- **What you will do**:
Answer these questions about the passage on accessible tourism below.
(a) What three effects do the barriers to travel have, according to the passage?
(b) Accessibility is misinterpreted as what, rather than usability?
(c) What kind of environments result from the issues with Universal Design?
____ Exercise passage
Persons with disabilities encounter systemic and multi-layered barriers throughout the tourism experience.
Critical challenges include:
Inaccessible transport systems (airports, buses, railways, last-mile connectivity)
Limited availability of accessible accommodation and facilities
Physical barriers at tourist attractions (stairs, uneven paths, lack of ramps/lifts)
Inadequate training and awareness among tourism service providers
Social and attitudinal barriers, including stigma and lack of sensitivity
Absence of reliable accessibility information for trip planning
These barriers restrict mobility, reduce independence, and often discourage travel altogether.
Universal Design remains underutilised and poorly understood in tourism development.
Major issues include:
Continued reliance on retrofitting rather than designing inclusively from the outset
Misinterpretation of accessibility as compliance rather than usability
Infrastructure that technically meets standards but fails in real-world usability
Lack of interdisciplinary integration between design, planning, and user experience
Insufficient involvement of persons with disabilities in design processes
This results in environments that are formally compliant but functionally exclusionary.
The ageing population is increasing globally, yet tourism systems are not adequately adapting to age-related needs.
________
____ Data extracts
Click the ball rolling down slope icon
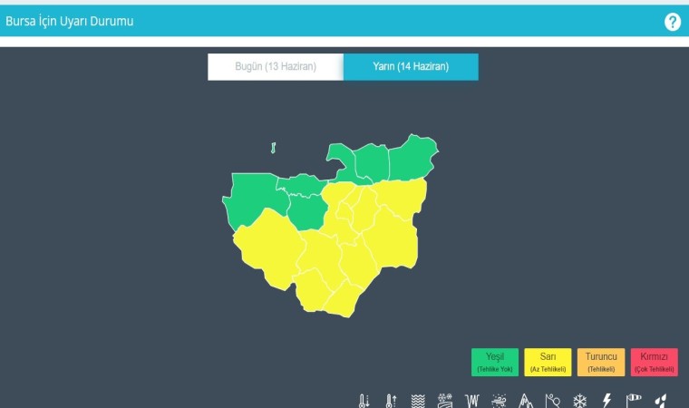This screenshot has width=689, height=408. coord(552,400)
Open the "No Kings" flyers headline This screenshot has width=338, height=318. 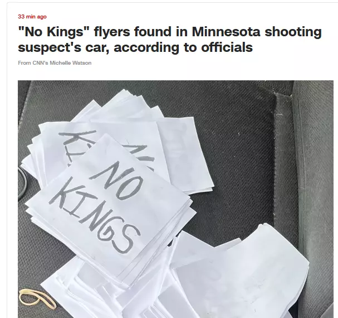pos(170,39)
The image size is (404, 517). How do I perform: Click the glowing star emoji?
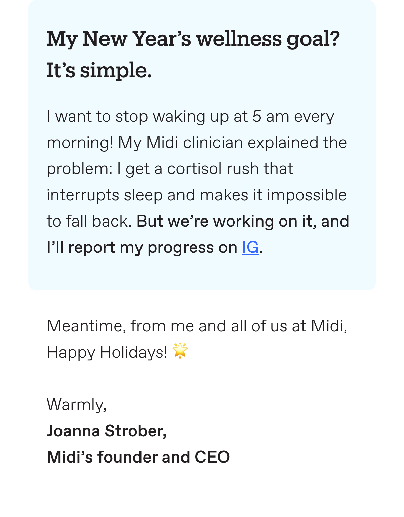(x=180, y=351)
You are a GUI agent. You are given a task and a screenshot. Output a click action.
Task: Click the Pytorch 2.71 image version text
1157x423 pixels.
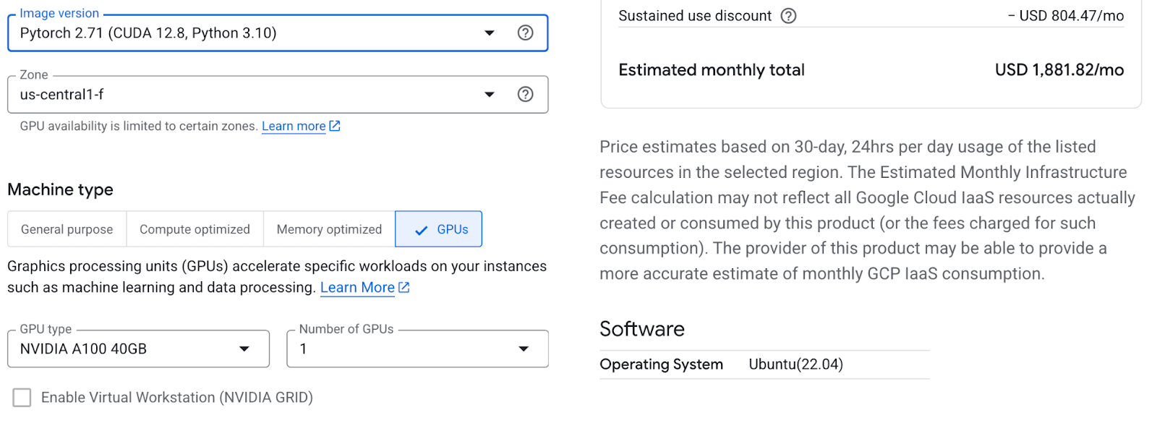(x=148, y=33)
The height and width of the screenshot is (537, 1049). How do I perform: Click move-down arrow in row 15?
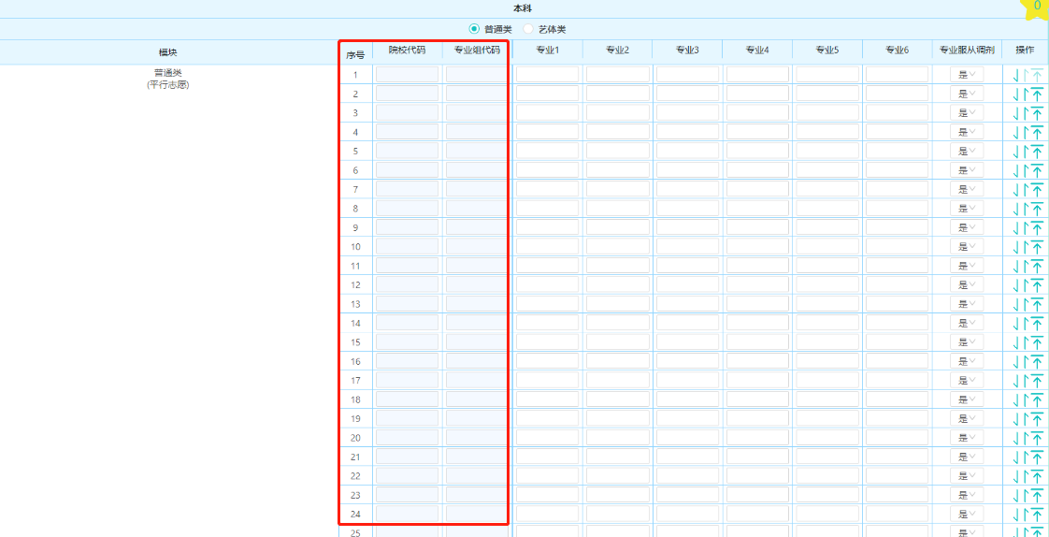click(1015, 342)
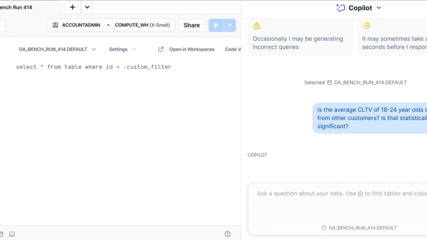427x240 pixels.
Task: Open the Copilot panel dropdown chevron
Action: [x=379, y=8]
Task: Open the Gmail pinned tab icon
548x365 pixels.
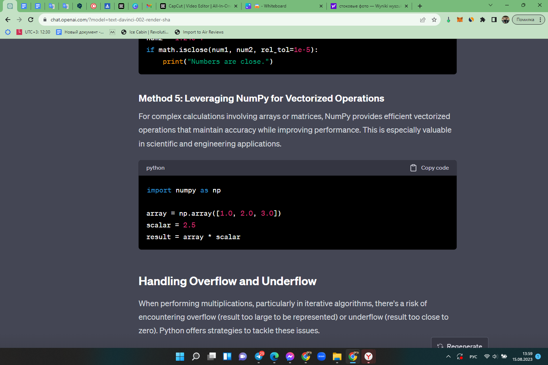Action: [149, 6]
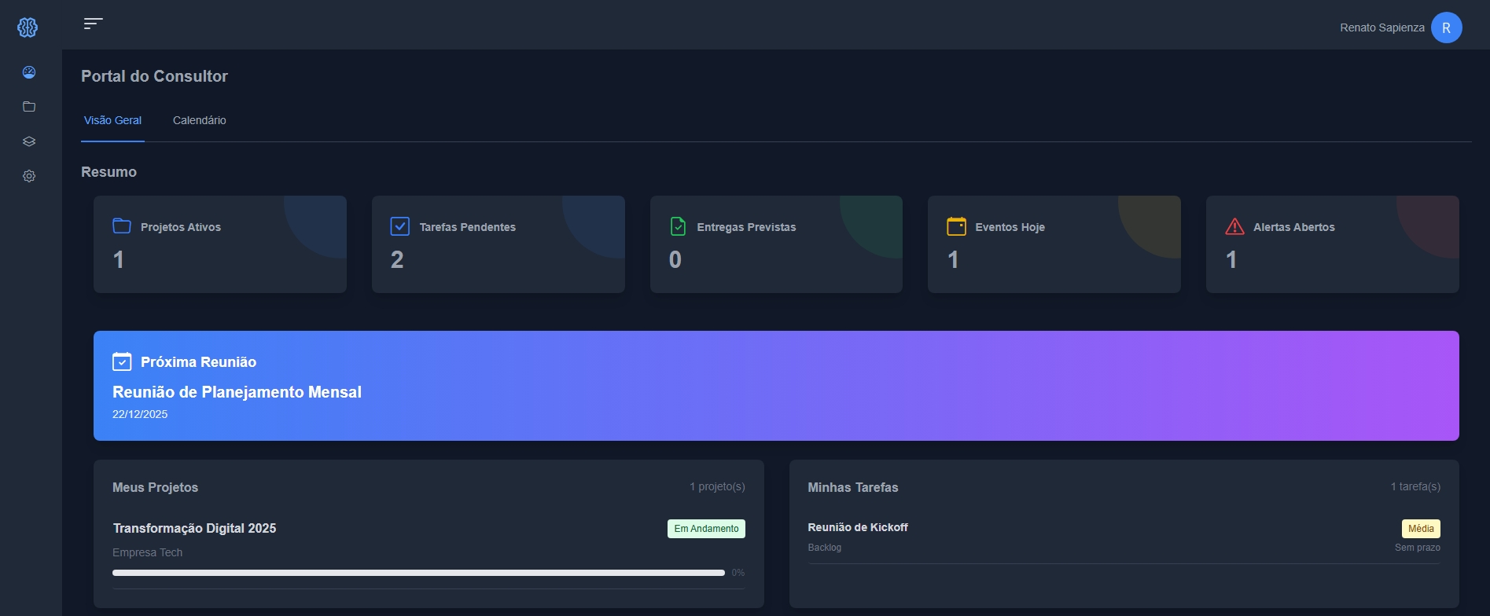Viewport: 1490px width, 616px height.
Task: Open settings gear icon in sidebar
Action: [29, 176]
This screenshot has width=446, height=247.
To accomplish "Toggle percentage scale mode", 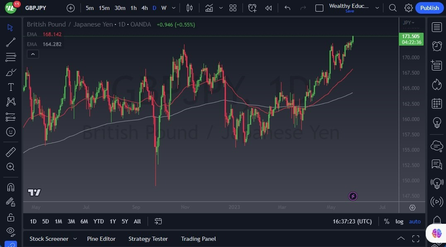I will pyautogui.click(x=386, y=221).
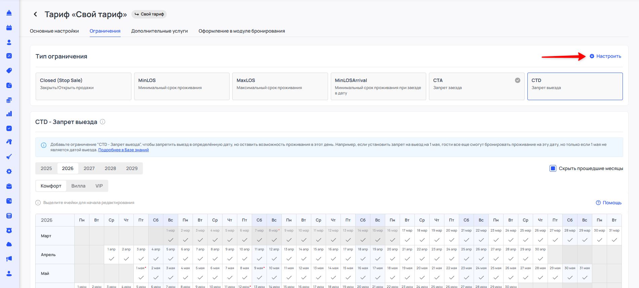Select the CTA restriction type card
The width and height of the screenshot is (639, 288).
[476, 86]
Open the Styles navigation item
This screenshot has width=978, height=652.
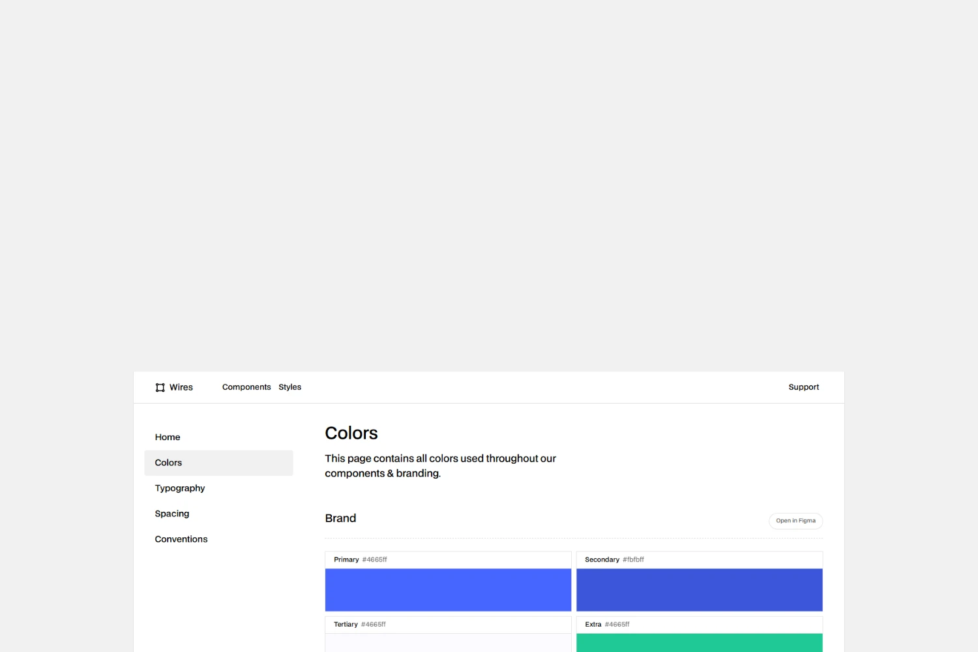pyautogui.click(x=289, y=387)
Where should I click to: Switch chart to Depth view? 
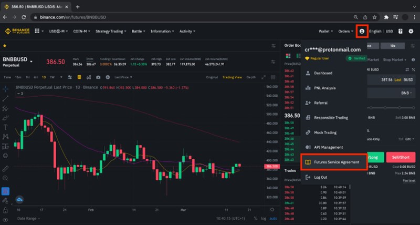pyautogui.click(x=251, y=77)
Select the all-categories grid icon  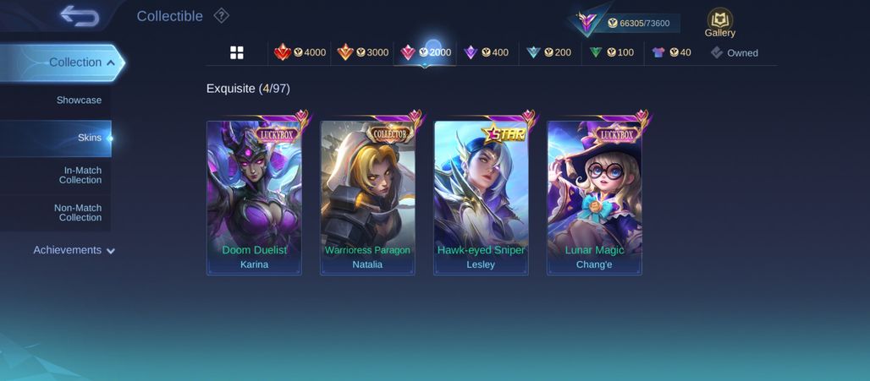237,52
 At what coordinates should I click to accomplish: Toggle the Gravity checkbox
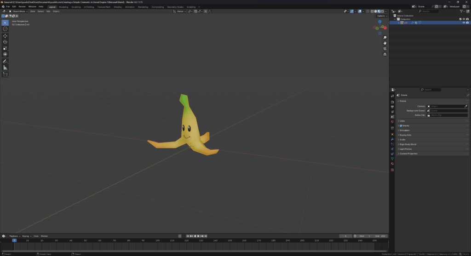point(401,125)
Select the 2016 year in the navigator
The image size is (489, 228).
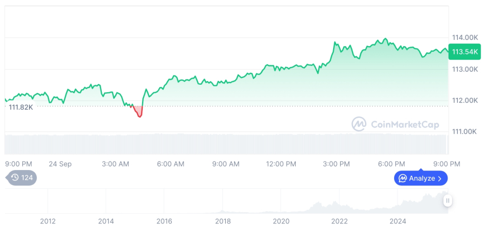click(164, 221)
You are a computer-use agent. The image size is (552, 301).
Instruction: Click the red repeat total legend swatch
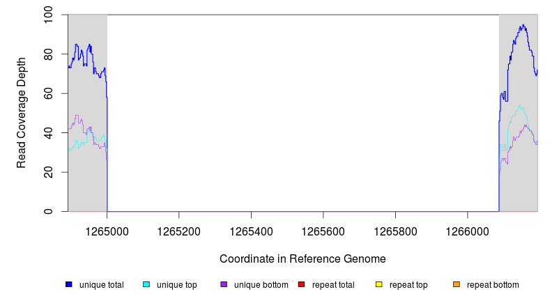point(301,285)
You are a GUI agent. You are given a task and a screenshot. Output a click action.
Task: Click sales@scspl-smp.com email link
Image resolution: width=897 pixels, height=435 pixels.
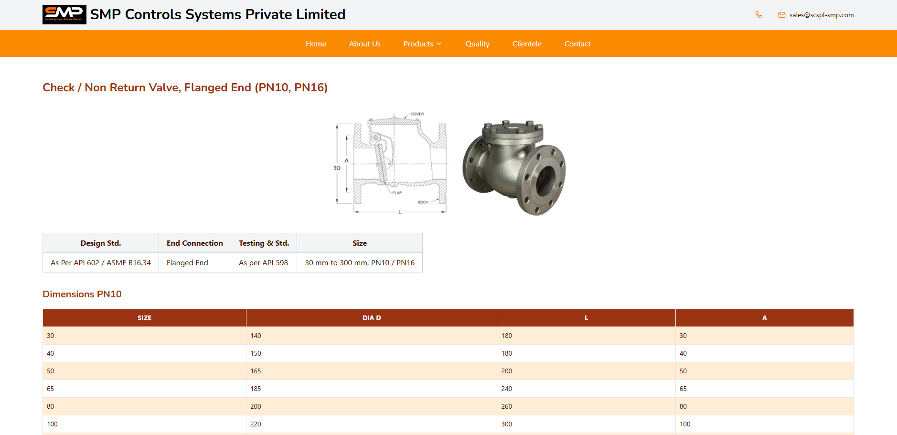tap(821, 15)
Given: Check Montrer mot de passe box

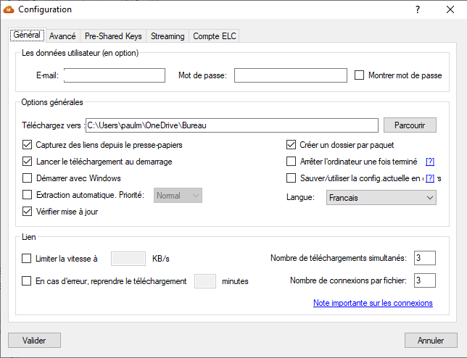Looking at the screenshot, I should (359, 75).
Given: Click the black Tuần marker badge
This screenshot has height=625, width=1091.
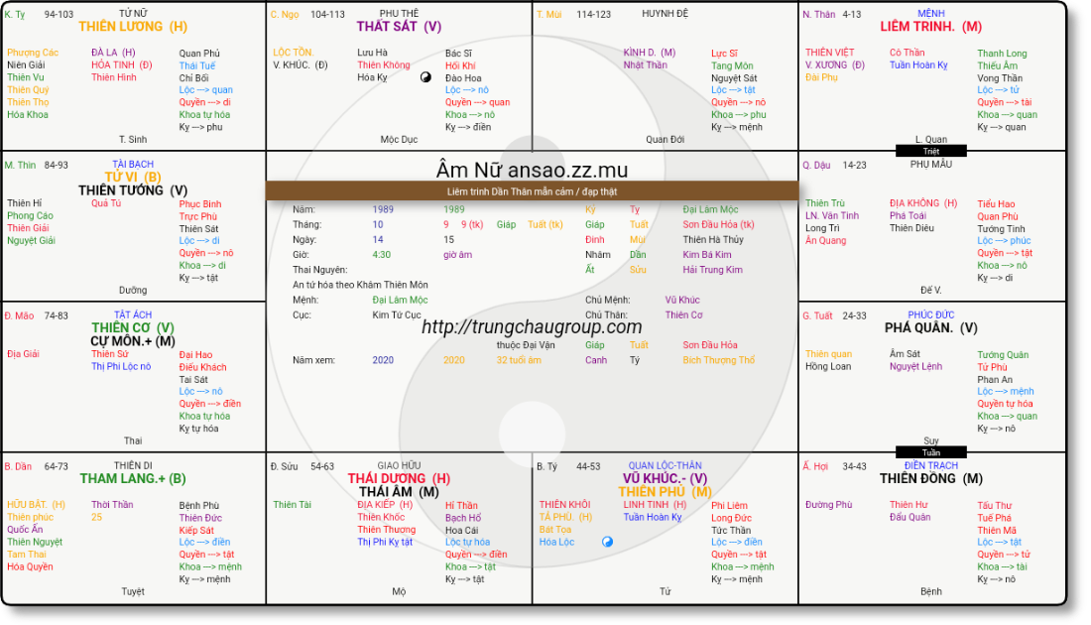Looking at the screenshot, I should point(931,452).
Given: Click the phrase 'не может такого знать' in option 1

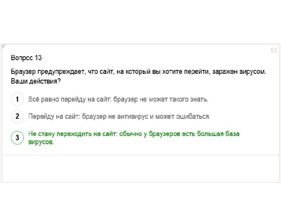Looking at the screenshot, I should tap(174, 99).
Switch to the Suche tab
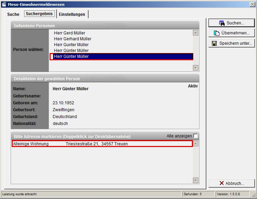This screenshot has height=199, width=257. 13,14
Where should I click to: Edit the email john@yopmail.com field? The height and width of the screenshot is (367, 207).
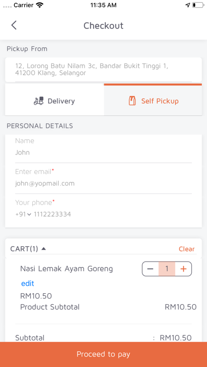coord(104,179)
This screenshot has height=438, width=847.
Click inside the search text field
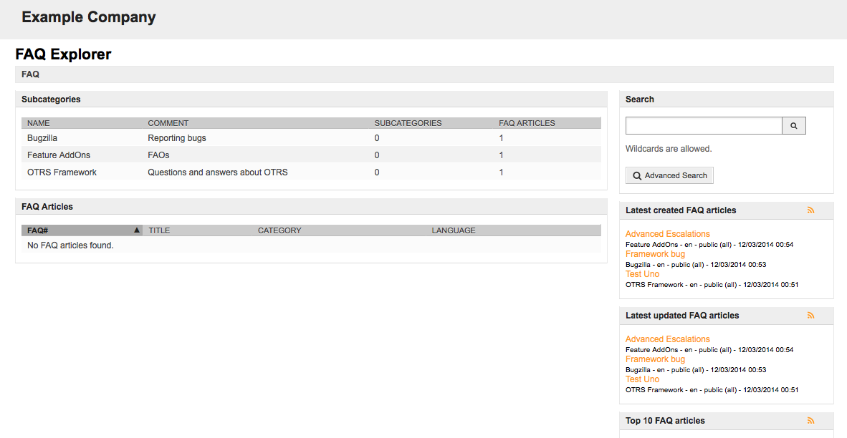coord(702,125)
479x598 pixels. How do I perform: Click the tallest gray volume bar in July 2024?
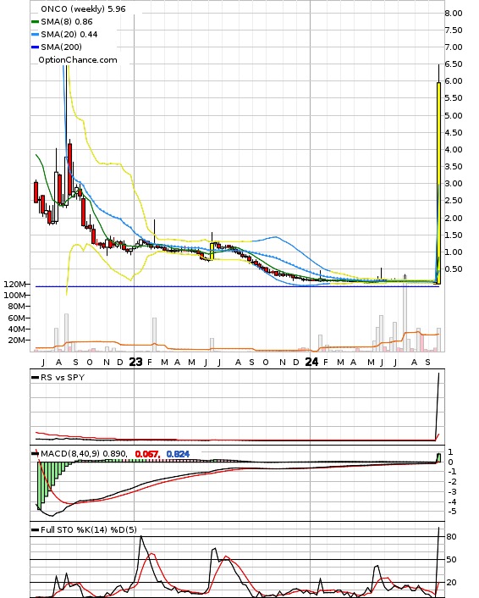(405, 313)
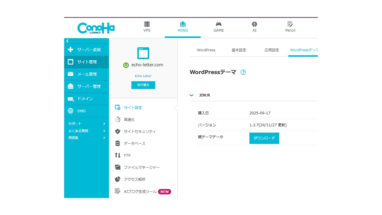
________
- **Expected answer**:
(a) They restrict mobility, reduce independence, and often discourage travel altogether.
(b) Compliance.
(c) Environments that are formally compliant but functionally exclusionary.